[[ SUPPLIED RECORDS, beginning ]]

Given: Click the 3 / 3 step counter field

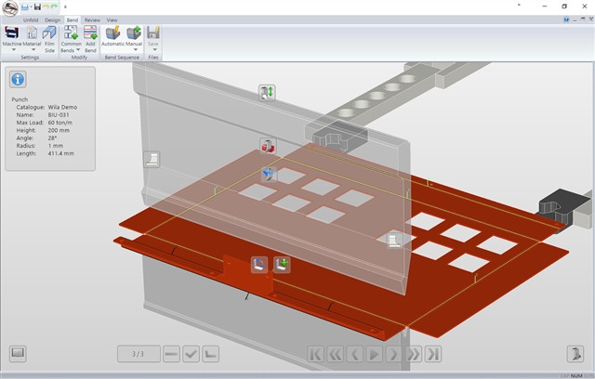Looking at the screenshot, I should 138,353.
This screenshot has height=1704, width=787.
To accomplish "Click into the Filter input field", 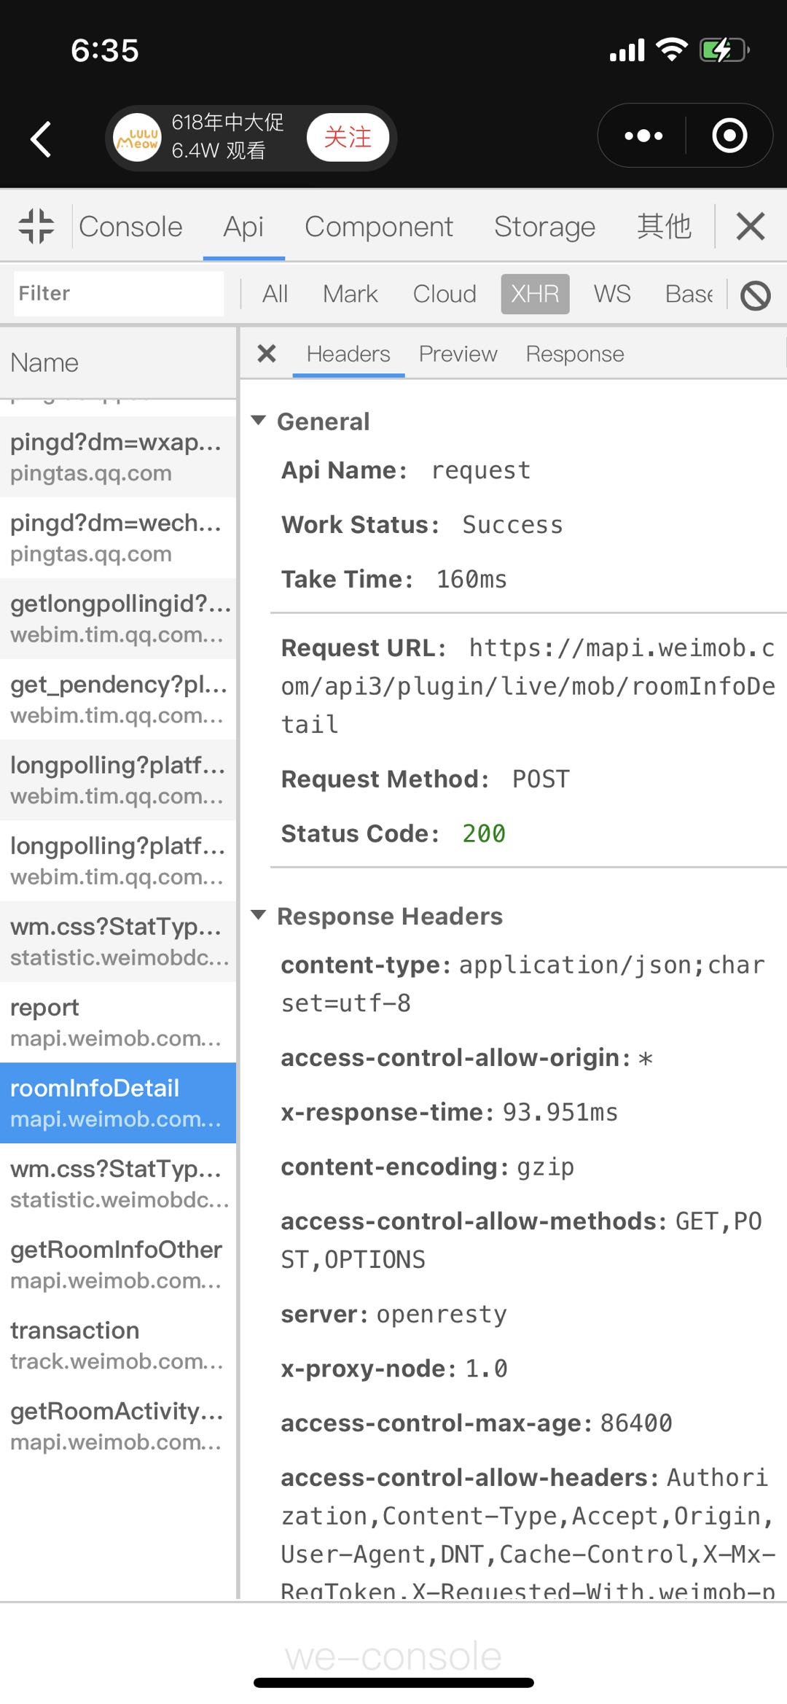I will 119,293.
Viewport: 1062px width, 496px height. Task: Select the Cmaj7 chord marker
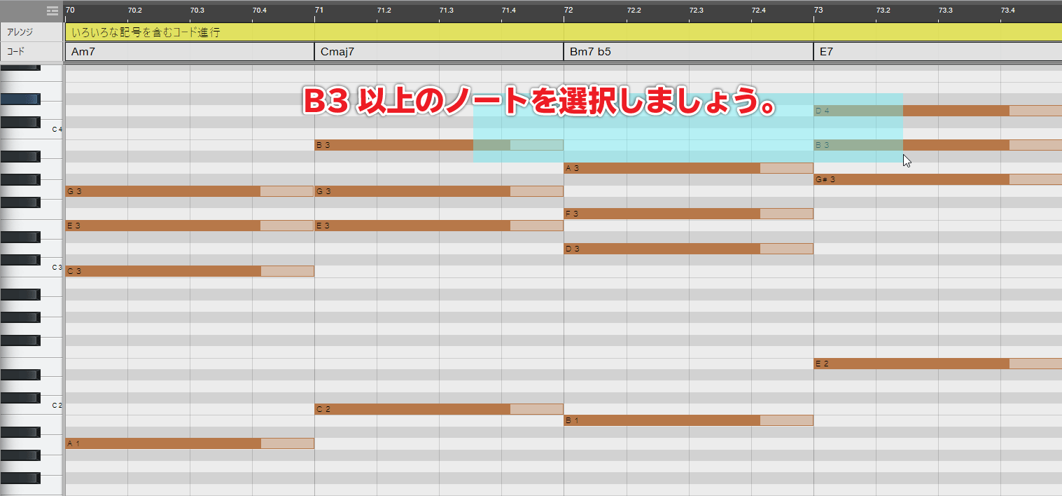(438, 52)
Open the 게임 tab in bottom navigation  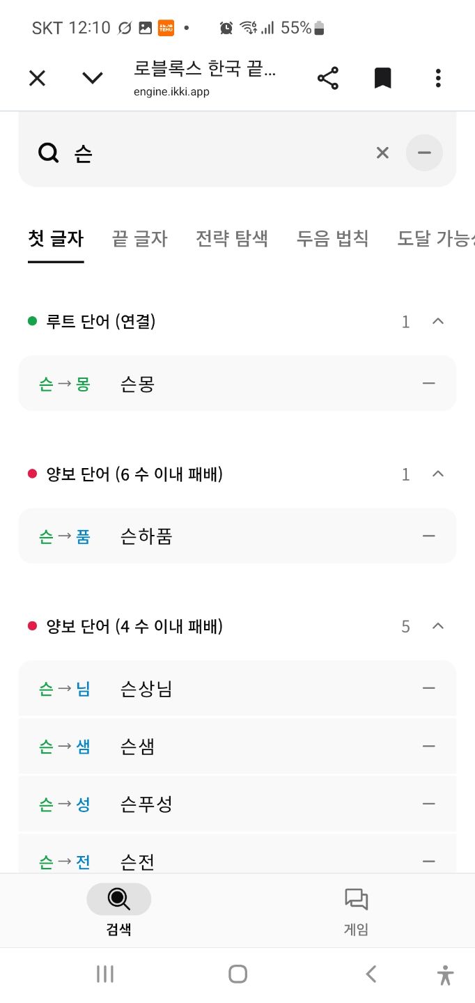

[[ SUPPLIED RECORDS, end ]]

▸ **EXERCISE REQUIREMENTS**
Exactly restate the lines from the one holding "Viewport: 1062px width, 496px" to the final line of the records above, including both and excluding pictures.

▸ **WORKED SOLUTION**
Viewport: 1062px width, 496px height. Task: Select the Cmaj7 chord marker
(438, 52)
Open the 게임 tab in bottom navigation  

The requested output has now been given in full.